In Times New Roman, which is the default font for MS Word (probably the best 
known word processor), the letters “a” and “ɑ” are indistinguishable in italics.
That is a fault of the font.

No, the font does what it's supposed to, which is to give the correct rendering of the letter 'a' for use in ordinary text. The problem is in Unicode's unification of the generic letter a with the IPA letter 'a', which has a restricted glyph range, and, as we now find out, must be treated differently when styles are applied.

Encoding a new character is not the answer. However, encoding a standardized variation sequence would be the proper answer. Insisting that people have control over the font with which text is viewed is to a degree illusory. Not recognizing that fact is a weakness in Unicode's 1980's based design in this instance.
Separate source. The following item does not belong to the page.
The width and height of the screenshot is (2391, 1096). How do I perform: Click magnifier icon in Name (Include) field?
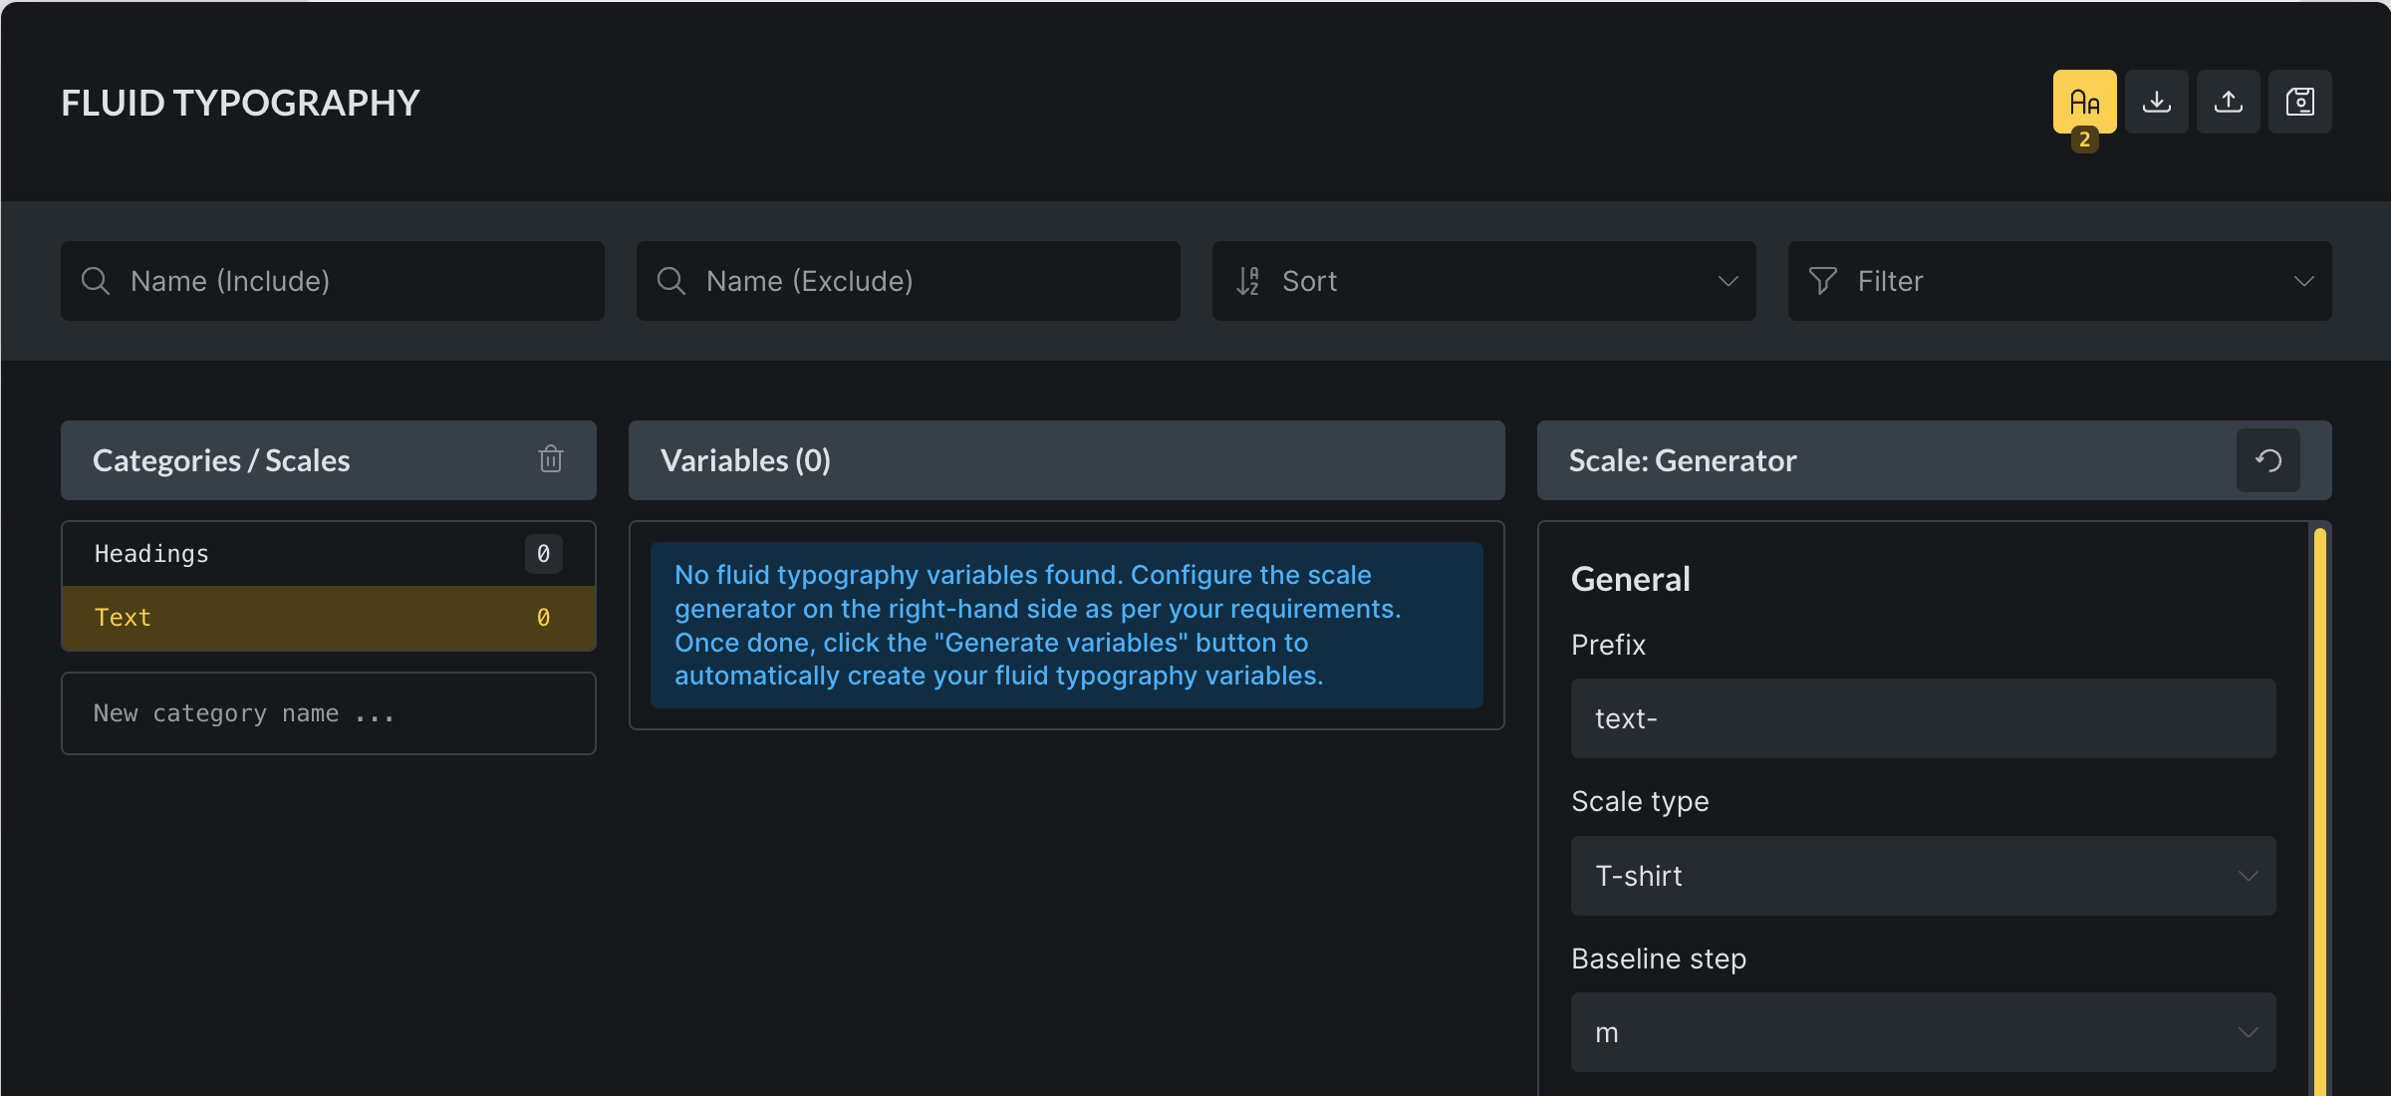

A standardized variation sequence makes the IPA nature of the IPA 'a' more portable, while at the same time cleanly allowing text processing software to treat it like the ordinary 'a', when needed, by simply ignoring the variation selector.

Why this can be addressed for Han ideographs to the n-th degree, but the few egregious instances of required glyphic subset restrictions can't be made portable for Latin escapes me totally.

Time for Unicode to be brought into the 21st century in that respect.